Most people are simply unable to critically example text or a presentation of information and construct a coherent argument based thereon. Reading blogs and the comments section makes this fact abundantly clear. And the demographic that engages in such activities is highly skewed at the top of the cognitive curve.
What I like about RW is that it teaches grammar and logic in the context of writing. As students learn grammar they immediately incorporate what they learn into their writing assignments. Every lesson has a writing assignment.

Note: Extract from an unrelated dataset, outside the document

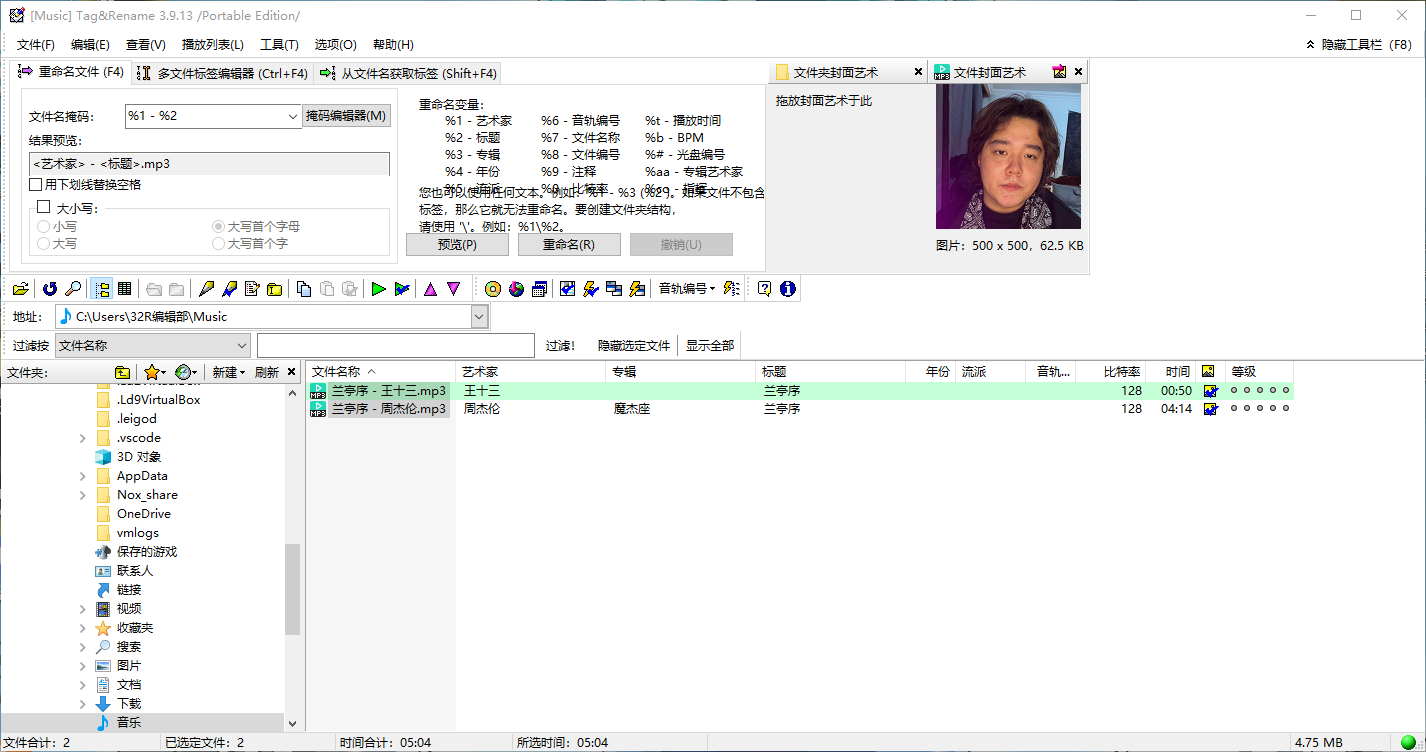Click the 掩码编辑器(M) button
1426x752 pixels.
(x=346, y=115)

For example, by level C, lesson 89, students are learning how to properly use pronouns in writing (jack and Jill = they), how to punctuate a series of nouns (bat, ball and glove), and how to construct paragraphs with multiple people speaking (a paragraph per speaker). The writing assignment for this lesson is based on the following series of pictures.
The assignment is for the students to draft a multiple paragraph narrative based on the sequence of events that take place in pictures 1, 2, and 4, including what must have happened in missing picture 3.
The students start off by setting the scene by writing where the people were, what they were doing, and what was happening in the background in the first picture.
Ann, Maria, and Tony were sitting on a bench at a bus stop. A house was burning behind them and smoke poured out of the window. Tony said, "I smell smoke."
Next, the students write about what happened in the second picture.
They stood up and faced the building. Ann pointed to the window and said, "It's coming from over there."
Tony said, "There's a dog in that window."
Finally, the students write about what must have happened in the missing third picture and what happened in the last picture. The students have learned to identify the differences between the second and fourth picture to determine what must have happened in the missing third picture. In this example some differences are the location of the children, what they were doing, and the presence of Mrs. Wilson.
They went over to the window. Ann climbed onto Tony's shoulders, reached into the window, and grabbed the dog. Ann held the dog in her arms. Mrs. Wilson arrived home holding a bag of groceries. She said, "You saved King."
As she ran to a telephone booth, Maria said, "I'll call the fire department."
After the students complete the writing exercise, the class discusses some examples from the students' writing. The teacher notes some areas that the students should have included in their writing and some common errors. The students fix-up their writing and turn it i tothe teacher for review. The teacher reviews the writing by the next lesson and reviews the previous assignment in the beginning of the next lesson.
By the end of level C (lesson 110), students will be able to construct simple multi-paragraph narratives based on a sequence of events like this example.
As you can hopefully see, this lesson has far more instructional value that the typical journaling exercises elementary school students typically engage in.
And, yes, I wrote those paragraphs all by myself. The question is will my second grader do a better job than me when he does this exercise tonight.
Update: Here's what the boy wrote for this lesson. I only corrected a few spelling errors.
Ann, Maria and Tony were sitting on a bench at a bus stop. There was a house on fire behind them. "I smell smoke," said Tony.
Maria, Ann, and Tony stood up and looked behind them and saw a house on fire. "It's coming from over there", said Ann.
"There's a dog in that window," said Tony.
They ran to the house and Ann got on Tony's shoulders. Then Ann grabbed King while old lady Wilson came with groceries saying, "You saved King."
Maria ran to the telephone booth saying, "I'll call the fire department."